■ What is required
What is needed is a single figure: how many lines of the records below contain the word "Task".

-----

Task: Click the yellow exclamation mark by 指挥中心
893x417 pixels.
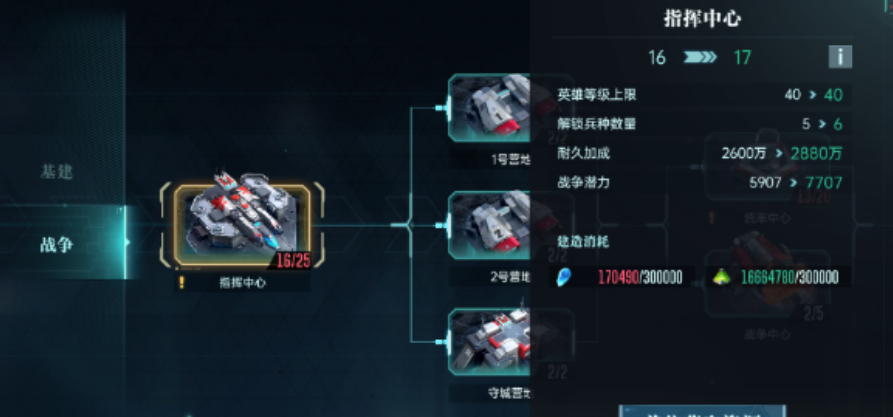Action: (182, 282)
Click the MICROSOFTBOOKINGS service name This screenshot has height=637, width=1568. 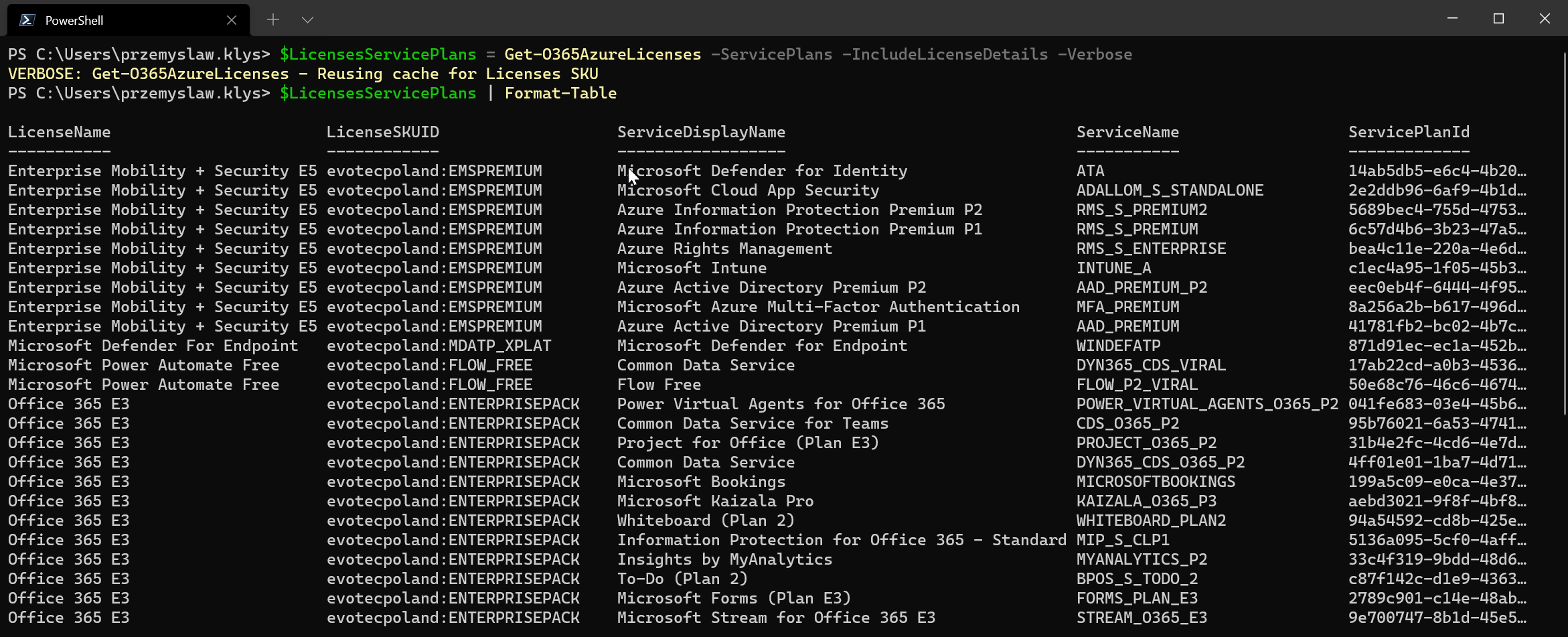pyautogui.click(x=1156, y=482)
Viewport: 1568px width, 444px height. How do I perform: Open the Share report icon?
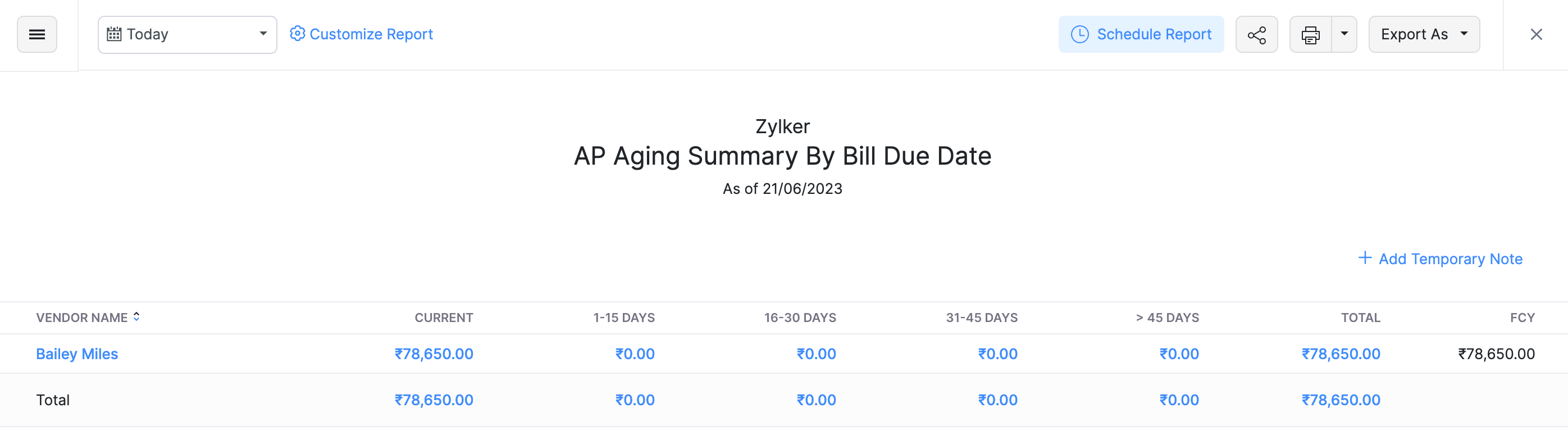tap(1256, 35)
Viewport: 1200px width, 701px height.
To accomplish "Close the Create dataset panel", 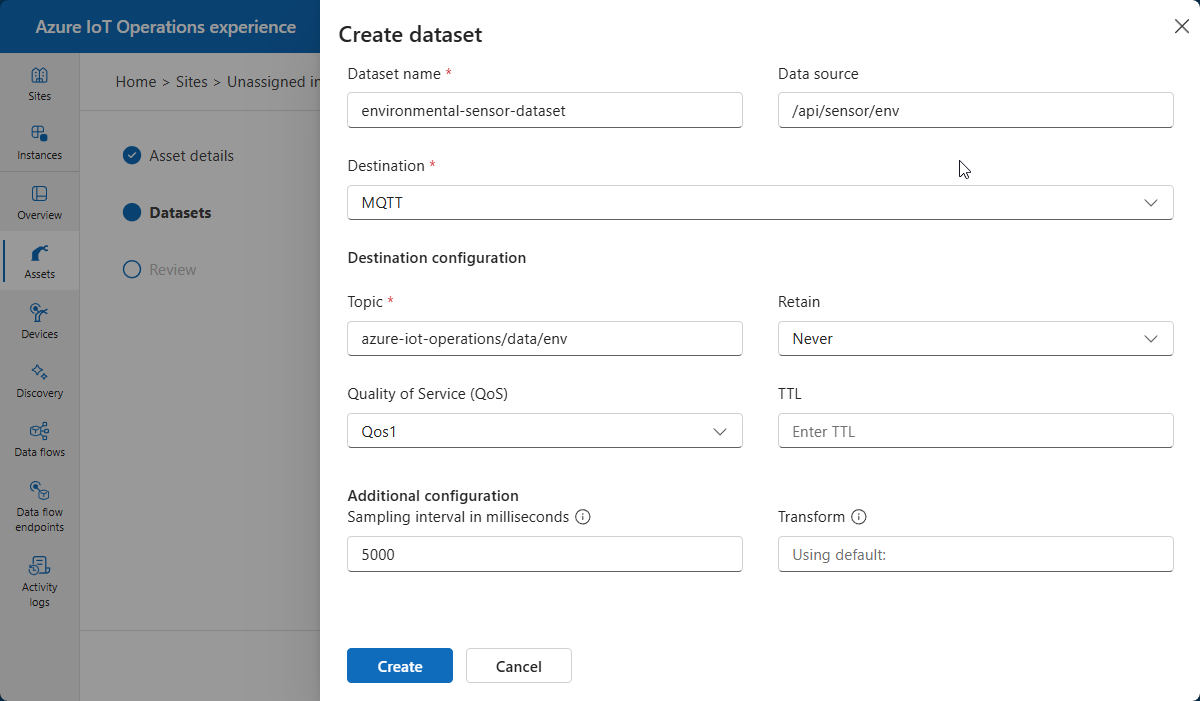I will [x=1181, y=27].
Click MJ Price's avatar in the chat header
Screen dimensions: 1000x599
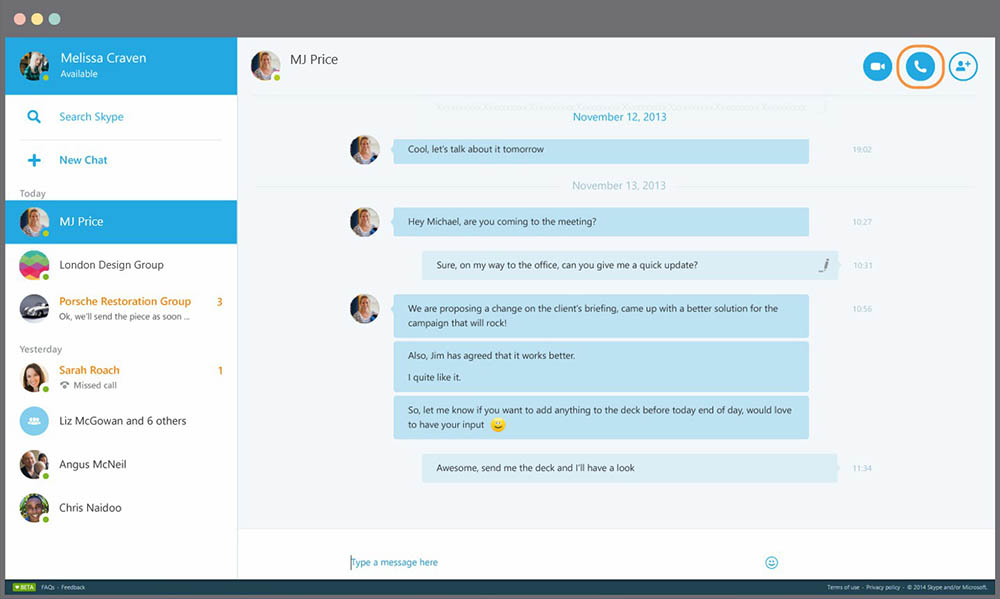click(x=265, y=60)

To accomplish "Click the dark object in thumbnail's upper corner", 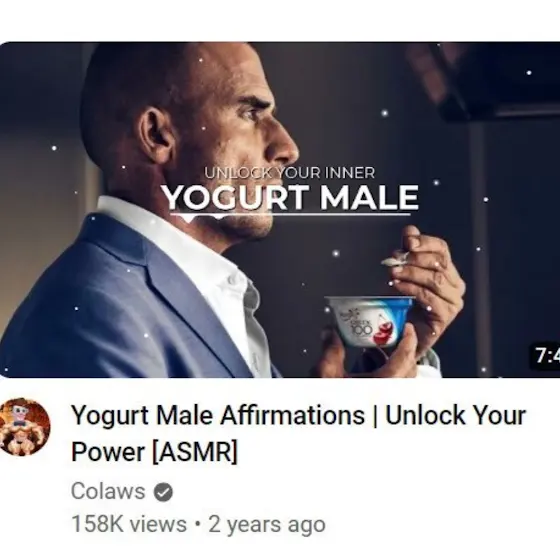I will pyautogui.click(x=493, y=80).
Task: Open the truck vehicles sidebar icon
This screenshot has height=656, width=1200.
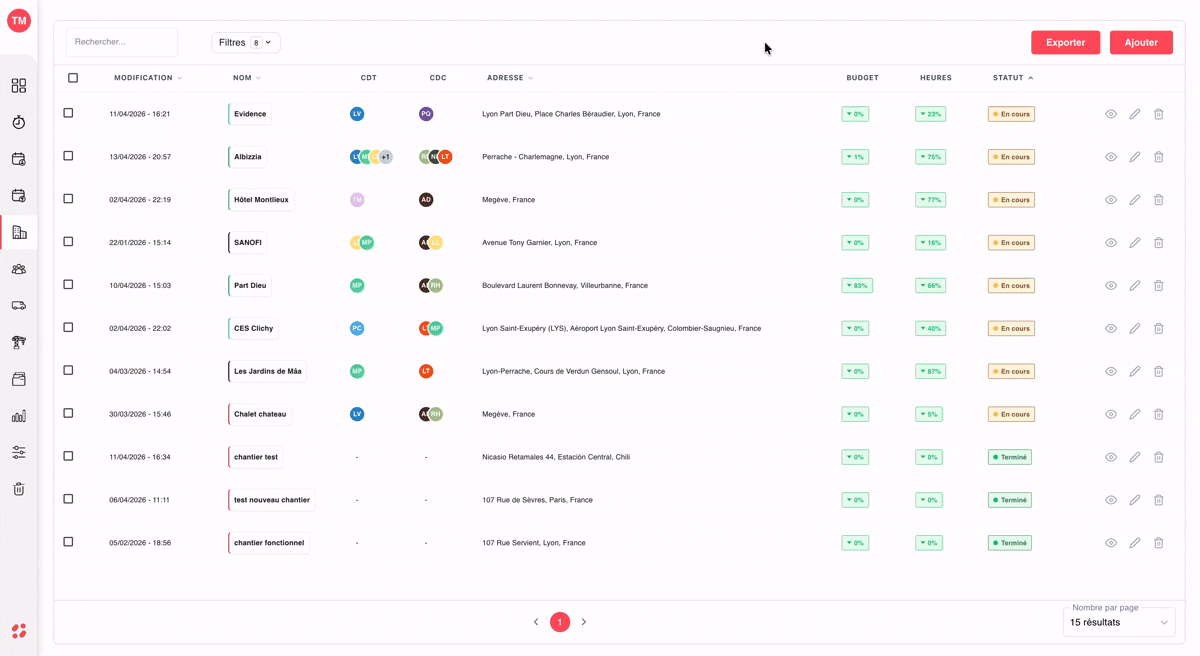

-----

■ Expected answer
2